Robb laughed with patently real amusement. “Well, no, I wouldn’t go so far as to say that, but four out of five days he’s quite approachable, quite genial, even.”

“Obviously, then, I hit him on day five.”

“In a way, yes. Exeter had been nagging him all morning. That always puts him in a foul mood.”

“I see. It wasn’t my personality that set him off, it was just my rotten timing.”

“Very much so,” Robb said, nodding eagerly. “His attitude is entirely different today, entirely. You’d hardly know he was the same man. He’s had me open a case log on the matter, and he’s been hard at the computer, searching for possible leads on that bone ever since.”

Gideon was astonished. “He has? What brought about this change?”

“Well, you see, he telephoned headquarters about it, as required in possible homicide cases.

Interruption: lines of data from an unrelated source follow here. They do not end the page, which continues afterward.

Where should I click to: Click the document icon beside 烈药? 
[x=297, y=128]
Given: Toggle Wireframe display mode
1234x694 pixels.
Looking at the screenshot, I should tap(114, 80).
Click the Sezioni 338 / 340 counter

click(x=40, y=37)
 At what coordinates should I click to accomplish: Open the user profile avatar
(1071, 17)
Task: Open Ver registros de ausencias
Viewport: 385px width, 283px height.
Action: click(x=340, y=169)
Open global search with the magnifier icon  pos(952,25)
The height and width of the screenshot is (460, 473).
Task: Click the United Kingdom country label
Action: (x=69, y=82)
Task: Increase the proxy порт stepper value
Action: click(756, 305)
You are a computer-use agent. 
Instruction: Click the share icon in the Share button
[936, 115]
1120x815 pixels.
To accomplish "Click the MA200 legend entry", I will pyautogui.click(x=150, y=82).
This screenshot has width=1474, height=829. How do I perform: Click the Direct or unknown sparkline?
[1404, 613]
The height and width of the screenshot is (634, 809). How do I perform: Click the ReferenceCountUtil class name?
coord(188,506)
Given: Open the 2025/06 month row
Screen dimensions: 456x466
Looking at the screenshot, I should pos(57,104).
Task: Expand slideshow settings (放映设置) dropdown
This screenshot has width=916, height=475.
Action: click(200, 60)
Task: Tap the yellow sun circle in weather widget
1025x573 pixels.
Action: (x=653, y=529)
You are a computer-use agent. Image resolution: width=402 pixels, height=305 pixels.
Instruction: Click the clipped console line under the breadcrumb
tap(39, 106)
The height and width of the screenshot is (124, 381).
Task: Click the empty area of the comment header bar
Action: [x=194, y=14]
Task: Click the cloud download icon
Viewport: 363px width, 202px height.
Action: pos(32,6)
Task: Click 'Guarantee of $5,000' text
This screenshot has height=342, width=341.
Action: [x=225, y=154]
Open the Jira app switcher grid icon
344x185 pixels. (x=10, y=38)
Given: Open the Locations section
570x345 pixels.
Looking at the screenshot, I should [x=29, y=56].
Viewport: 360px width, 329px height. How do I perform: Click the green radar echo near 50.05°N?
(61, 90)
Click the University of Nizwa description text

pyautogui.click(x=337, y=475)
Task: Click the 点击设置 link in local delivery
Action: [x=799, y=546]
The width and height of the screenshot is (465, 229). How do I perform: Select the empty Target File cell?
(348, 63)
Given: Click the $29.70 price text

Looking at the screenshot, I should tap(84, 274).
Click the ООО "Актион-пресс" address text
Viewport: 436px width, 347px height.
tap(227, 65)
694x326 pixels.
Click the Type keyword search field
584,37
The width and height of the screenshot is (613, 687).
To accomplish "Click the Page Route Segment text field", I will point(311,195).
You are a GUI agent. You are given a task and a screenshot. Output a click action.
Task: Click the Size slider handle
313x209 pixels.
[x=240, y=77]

The usual procedure would be for them to send a detective constable from St. Ives to determine if foul play is really a possibility. If so, a detective inspector or perhaps a chief inspector, from Truro or possibly from Plymouth, would be assigned as SIO-that is, as senior investigative officer-”

Gideon hadn’t remembered that Robb was so talky. “I’m afraid I don’t see-”

“Well, the thing is, I gather they pretty much laughed at him-‘ One piece of bone from who knows where, with a few marks on it?’ and so on-and implied that the detective force had better things to do, and he was entirely free to pursue it on his own. So that put a different light on it, do you see? It’s his case now, not theirs.”